### EXERCISE
What is needed is a word-for-word copy of all the entries, minus the pictures.

### THE DATA
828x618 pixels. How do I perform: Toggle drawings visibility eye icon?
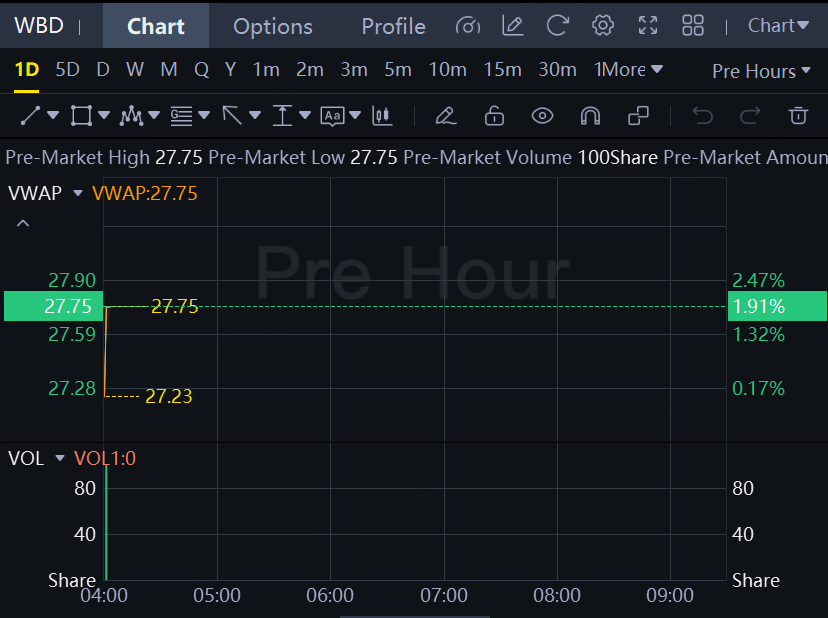pos(542,116)
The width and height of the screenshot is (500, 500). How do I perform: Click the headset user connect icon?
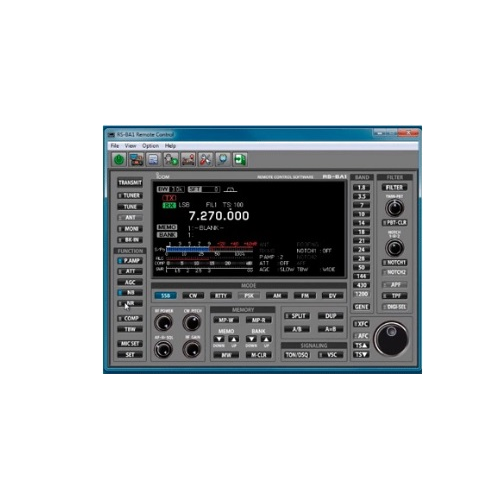pos(171,160)
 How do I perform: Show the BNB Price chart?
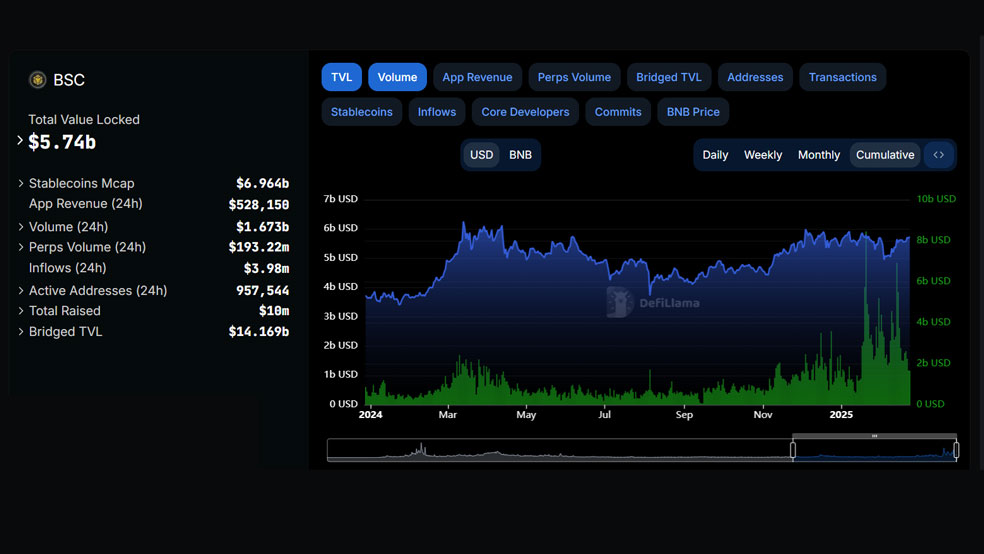693,112
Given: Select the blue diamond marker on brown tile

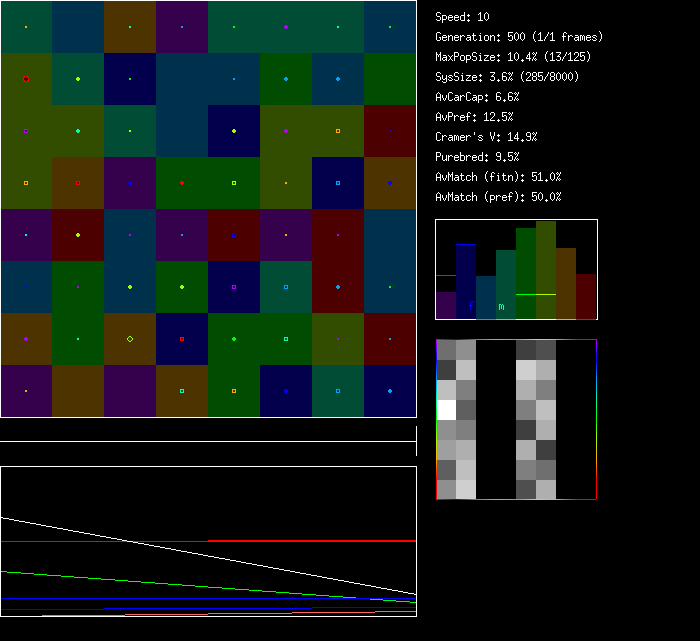Looking at the screenshot, I should coord(390,183).
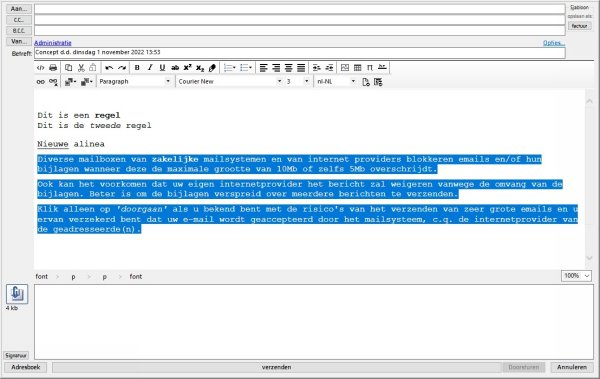Apply superscript formatting

(188, 68)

### RESULT FOR THIS TASK
828x618 pixels. How do I perform: Toggle drawings visibility eye icon?
pos(542,116)
The width and height of the screenshot is (500, 500). How do I perform: Click the headset user connect icon?
pos(171,160)
 How do I perform: Show the BNB Price chart?
693,112
Given: Select the blue diamond marker on brown tile

Looking at the screenshot, I should coord(390,183).
Apply superscript formatting

(188, 68)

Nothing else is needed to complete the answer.